▶ _WHAT THE TASK ASKS_
Each line below from the one containing "At what coordinates should I click to accomplish: Show" through the one containing "This screenshot has width=860, height=398." should be output exactly as it stands, and no other line should appear.

▶ _Records from a collection_
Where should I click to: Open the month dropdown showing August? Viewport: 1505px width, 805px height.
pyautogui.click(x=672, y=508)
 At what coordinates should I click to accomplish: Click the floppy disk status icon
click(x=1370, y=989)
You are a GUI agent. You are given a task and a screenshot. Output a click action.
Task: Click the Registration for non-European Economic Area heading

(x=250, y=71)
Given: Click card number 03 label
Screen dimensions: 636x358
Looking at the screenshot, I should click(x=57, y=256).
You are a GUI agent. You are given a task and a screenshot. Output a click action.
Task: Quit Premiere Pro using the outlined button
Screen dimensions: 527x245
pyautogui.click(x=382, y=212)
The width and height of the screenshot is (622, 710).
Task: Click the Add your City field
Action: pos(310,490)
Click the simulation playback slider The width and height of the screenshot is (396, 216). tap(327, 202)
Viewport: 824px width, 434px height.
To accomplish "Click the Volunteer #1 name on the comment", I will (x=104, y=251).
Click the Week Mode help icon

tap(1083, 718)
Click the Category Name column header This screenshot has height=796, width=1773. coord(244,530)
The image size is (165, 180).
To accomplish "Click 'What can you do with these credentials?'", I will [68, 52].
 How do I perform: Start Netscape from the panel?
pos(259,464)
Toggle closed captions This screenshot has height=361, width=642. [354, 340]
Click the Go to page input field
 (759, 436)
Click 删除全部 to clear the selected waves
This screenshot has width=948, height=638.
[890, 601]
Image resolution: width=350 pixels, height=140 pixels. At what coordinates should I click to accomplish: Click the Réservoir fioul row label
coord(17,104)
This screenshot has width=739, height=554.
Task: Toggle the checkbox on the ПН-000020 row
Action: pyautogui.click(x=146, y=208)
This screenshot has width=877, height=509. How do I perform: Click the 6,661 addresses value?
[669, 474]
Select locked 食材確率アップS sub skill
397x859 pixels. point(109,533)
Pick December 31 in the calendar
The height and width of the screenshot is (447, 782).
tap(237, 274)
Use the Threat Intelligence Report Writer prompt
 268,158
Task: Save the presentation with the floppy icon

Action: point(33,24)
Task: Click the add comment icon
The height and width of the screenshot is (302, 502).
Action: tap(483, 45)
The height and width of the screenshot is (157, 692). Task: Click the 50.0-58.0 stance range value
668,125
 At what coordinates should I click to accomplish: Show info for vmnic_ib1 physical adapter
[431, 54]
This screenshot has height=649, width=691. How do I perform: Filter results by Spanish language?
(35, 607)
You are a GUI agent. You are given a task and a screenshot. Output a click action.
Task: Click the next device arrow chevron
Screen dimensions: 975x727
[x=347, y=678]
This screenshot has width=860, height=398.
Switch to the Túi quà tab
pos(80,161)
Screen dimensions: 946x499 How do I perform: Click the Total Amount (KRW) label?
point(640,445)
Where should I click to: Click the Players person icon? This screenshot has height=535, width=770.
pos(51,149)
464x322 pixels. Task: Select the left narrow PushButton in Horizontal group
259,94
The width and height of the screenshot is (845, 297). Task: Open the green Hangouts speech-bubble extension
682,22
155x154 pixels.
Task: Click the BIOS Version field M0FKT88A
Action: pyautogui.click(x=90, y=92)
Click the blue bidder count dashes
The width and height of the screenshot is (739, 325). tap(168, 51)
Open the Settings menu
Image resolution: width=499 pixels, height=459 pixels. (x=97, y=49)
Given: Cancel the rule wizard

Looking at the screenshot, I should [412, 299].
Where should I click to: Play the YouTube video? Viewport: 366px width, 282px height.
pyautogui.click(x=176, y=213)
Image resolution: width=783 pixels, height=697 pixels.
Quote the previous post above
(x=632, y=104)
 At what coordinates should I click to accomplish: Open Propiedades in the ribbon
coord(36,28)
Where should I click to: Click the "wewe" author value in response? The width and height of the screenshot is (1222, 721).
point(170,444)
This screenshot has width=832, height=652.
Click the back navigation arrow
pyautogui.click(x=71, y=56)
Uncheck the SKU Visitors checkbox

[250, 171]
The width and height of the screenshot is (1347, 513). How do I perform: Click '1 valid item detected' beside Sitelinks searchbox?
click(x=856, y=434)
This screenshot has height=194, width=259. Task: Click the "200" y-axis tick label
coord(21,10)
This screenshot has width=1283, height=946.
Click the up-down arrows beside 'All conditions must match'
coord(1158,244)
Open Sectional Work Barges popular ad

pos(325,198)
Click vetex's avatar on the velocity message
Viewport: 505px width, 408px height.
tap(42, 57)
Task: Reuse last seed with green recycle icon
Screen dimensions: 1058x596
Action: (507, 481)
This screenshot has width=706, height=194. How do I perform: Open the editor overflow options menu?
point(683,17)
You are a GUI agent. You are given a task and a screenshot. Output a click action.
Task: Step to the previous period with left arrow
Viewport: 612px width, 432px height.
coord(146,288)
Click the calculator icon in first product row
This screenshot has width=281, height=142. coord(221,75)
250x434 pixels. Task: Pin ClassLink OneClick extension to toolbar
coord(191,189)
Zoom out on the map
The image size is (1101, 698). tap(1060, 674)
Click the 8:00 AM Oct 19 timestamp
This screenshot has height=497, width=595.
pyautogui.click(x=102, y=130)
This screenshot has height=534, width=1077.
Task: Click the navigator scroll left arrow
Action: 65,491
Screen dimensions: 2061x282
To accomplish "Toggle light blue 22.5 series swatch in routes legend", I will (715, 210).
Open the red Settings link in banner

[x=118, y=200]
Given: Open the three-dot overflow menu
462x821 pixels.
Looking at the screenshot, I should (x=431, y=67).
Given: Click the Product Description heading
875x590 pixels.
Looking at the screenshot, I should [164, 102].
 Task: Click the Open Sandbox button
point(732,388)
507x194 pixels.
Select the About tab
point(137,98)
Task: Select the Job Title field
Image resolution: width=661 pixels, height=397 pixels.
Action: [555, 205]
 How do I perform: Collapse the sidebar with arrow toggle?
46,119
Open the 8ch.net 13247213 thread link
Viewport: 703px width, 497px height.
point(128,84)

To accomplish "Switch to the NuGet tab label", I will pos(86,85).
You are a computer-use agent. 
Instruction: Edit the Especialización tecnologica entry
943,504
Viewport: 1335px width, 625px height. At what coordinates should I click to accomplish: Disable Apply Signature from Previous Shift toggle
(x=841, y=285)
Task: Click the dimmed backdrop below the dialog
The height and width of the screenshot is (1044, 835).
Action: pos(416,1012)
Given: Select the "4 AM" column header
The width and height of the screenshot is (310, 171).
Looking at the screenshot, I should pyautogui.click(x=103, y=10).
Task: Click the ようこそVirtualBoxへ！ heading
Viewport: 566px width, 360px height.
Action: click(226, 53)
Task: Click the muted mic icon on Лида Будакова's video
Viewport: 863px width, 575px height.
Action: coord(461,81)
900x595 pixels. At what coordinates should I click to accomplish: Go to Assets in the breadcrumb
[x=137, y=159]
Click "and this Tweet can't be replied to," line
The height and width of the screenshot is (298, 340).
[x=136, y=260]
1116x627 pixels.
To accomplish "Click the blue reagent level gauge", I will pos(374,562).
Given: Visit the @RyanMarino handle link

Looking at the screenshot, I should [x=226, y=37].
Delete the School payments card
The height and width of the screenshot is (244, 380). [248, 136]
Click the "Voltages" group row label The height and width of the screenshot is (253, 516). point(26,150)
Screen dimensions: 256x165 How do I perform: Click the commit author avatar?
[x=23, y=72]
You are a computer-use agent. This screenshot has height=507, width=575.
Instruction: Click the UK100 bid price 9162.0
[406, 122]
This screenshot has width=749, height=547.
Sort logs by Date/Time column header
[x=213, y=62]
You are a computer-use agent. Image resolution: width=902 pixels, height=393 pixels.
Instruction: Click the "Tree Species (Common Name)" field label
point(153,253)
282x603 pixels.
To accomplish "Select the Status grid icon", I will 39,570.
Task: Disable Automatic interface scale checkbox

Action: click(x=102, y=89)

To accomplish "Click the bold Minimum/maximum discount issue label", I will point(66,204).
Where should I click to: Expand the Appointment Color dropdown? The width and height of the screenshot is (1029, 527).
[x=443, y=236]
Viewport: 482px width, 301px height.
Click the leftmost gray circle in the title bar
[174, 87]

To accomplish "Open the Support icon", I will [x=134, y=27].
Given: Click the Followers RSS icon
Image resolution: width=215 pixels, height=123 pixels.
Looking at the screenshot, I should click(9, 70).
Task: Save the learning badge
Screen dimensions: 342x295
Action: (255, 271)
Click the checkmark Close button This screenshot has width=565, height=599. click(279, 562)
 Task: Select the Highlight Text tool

▶ _SOLUTION FOR THIS PROBLEM_
 At what coordinates should I click to accomplish: Show info for vmnic_ib1 physical adapter
[431, 54]
This screenshot has height=649, width=691. How do I perform: Filter results by Spanish language?
(35, 607)
You are a GUI agent. You are given a task and a screenshot. Output a click action.
Task: Click the next device arrow chevron
Screen dimensions: 975x727
[x=347, y=678]
This screenshot has width=860, height=398.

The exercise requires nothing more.